The Machine Learning / AI Analyst acts as the key interface between business stakeholders and technical teams within the RIO MVP initiative. The role ensures that business needs are clearly understood, translated into functional specifications, and reflected in the metadata models, validation workflows, and RAG/LLM interactions.
The analyst contributes directly to the quality, accuracy, and relevance of the AI copilots and the overall RAG engine.
Primary Tasks and Responsibilities
• Collect, analyze, and formalize user needs from MLOZ stakeholders, business teams, and internal contributors.
• Define usage scenarios, extraction rules, validation workflows, and expected behaviors for the AI copilot.
• Design prompts, templates, and interaction strategies for LLM/RAG components.
• Write functional specifications for engineering and data teams.
• Validate AI output quality in terms of accuracy, relevance, traceability, sourcing, and consistency.
• Facilitate clear, empathetic, and pedagogical communication between technical teams and business users.
Secondary Tasks and Responsibilities
• Support metadata modeling and documentation of functional logic.
• Contribute to iterative improvements of prompts, RAG configurations, and validation rules.
• Participate in workshops with stakeholders to refine requirements and evaluate prototypes.
• Assist in user testing, feedback collection, and continuous improvement loops.
• Provide functional insights to guide AI/ML engineers during implementation.
Practical experience implementing GenAI projects (LLMs, RAG, copilots, hybrid pipelines).
Strong knowledge of application architecture, data pipelines, and RAG concepts.
Solid technical foundations in Python and SQL.
Proven ability to design effective prompts and LLM interaction strategies.
Understanding of metadata modeling and validation logic design.
Experience working in Agile environments (Scrum, Kanban).
Excellent communication skills with the ability to explain AI concepts clearly to non-technical audiences.
Strong analytical, user-centric, and detail-oriented mindset.
Fluency in French or Dutch with good proficiency in the other national language.
At least 7 years of experience in data architecture and GenAI-related implementations.
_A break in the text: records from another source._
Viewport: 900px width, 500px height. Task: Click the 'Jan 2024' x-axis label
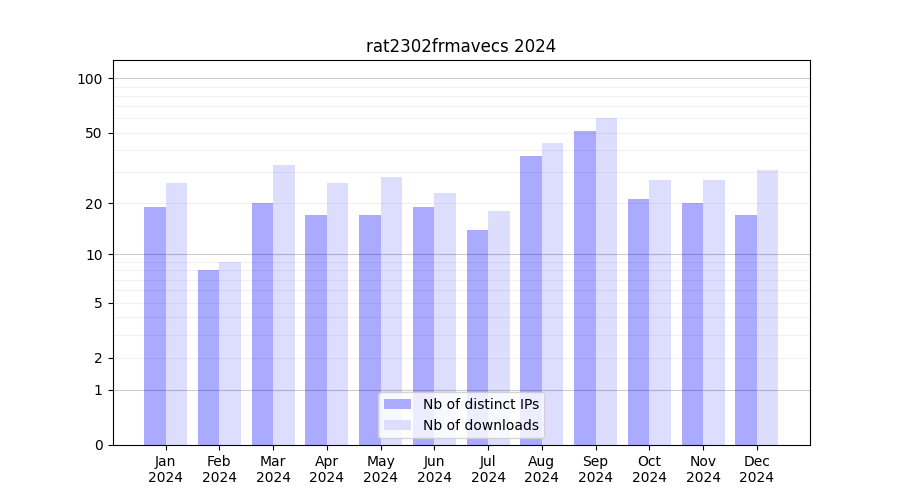[166, 469]
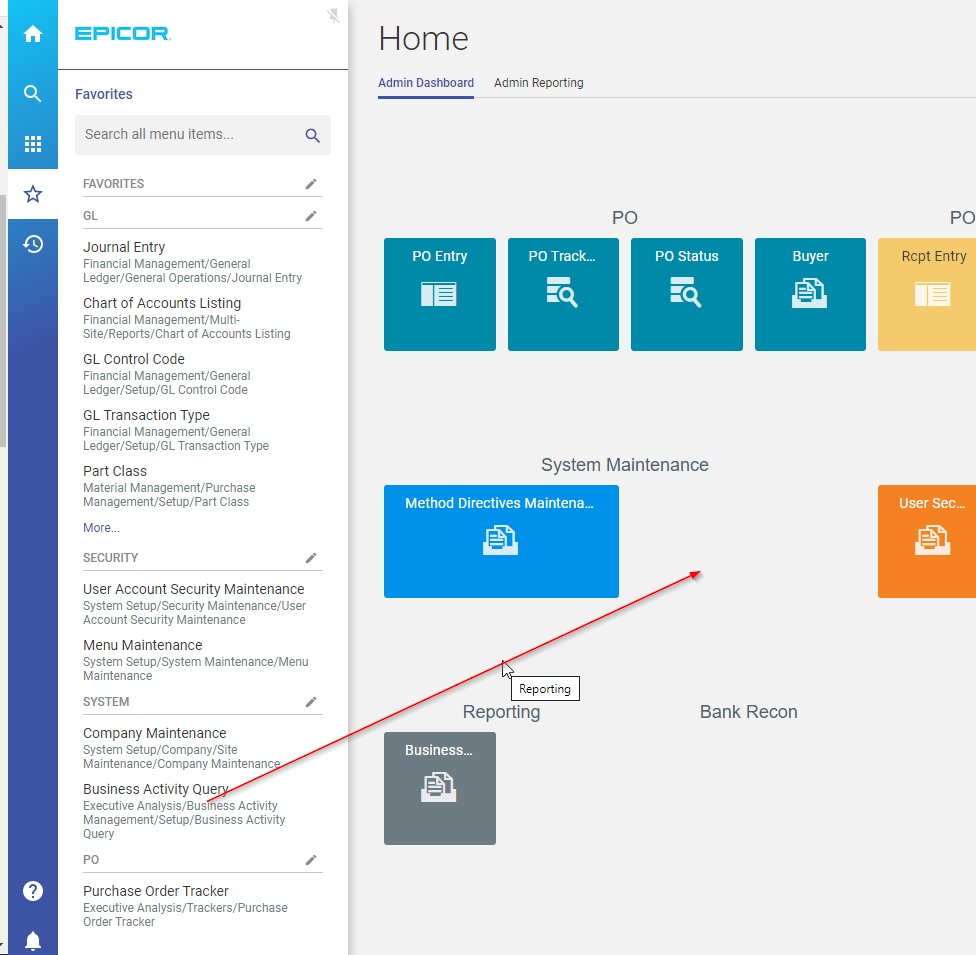Click the Help question mark icon
Screen dimensions: 976x955
33,890
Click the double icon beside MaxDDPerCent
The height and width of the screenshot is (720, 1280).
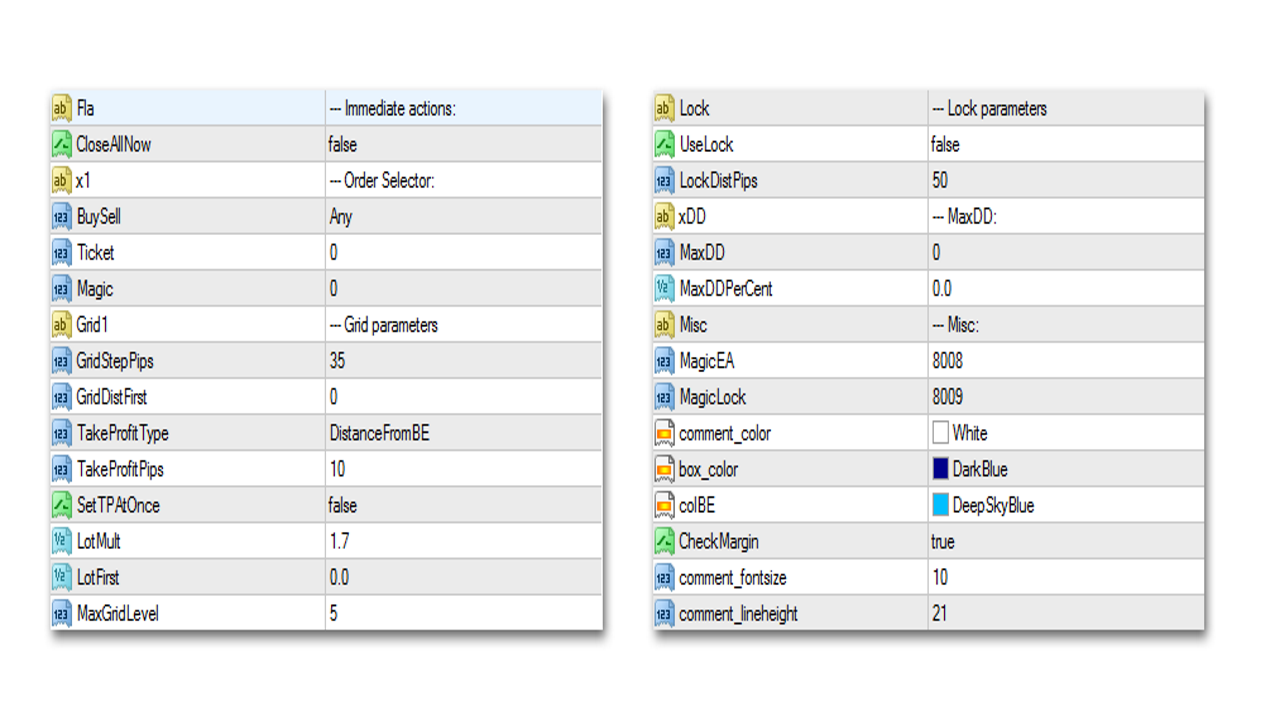664,289
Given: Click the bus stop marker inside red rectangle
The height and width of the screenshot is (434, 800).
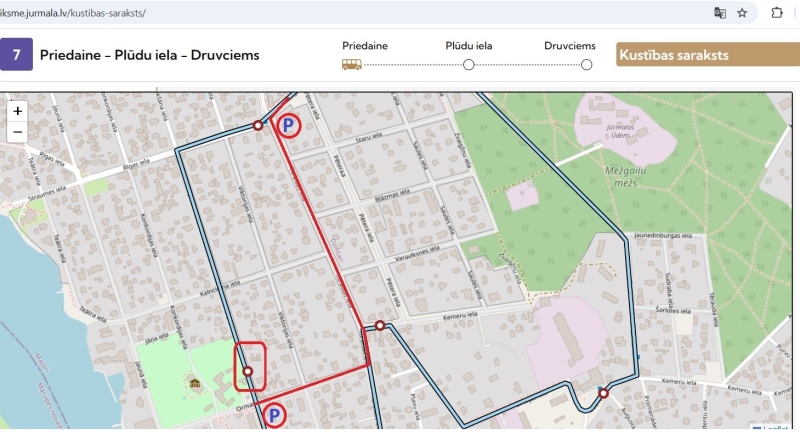Looking at the screenshot, I should tap(247, 371).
At least 7 years of experience using Python and SQL in data or AI contexts.
Ability to translate complex business needs into structured, actionable functional documentation.
Collaborative and constructive approach when working with multidisciplinary teams.
English proficiency as a strong working language.
Experience supporting metadata documentation and functional logic formalization.
Familiarity with structured delivery methodologies beyond Agile.
Certifications in AI, data analysis, or business analysis.
ITIL Foundation certification (around 3 years of experience).
Architecture certifications (TOGAF, CITA, EACOE, Certified SOA Architect, or similar).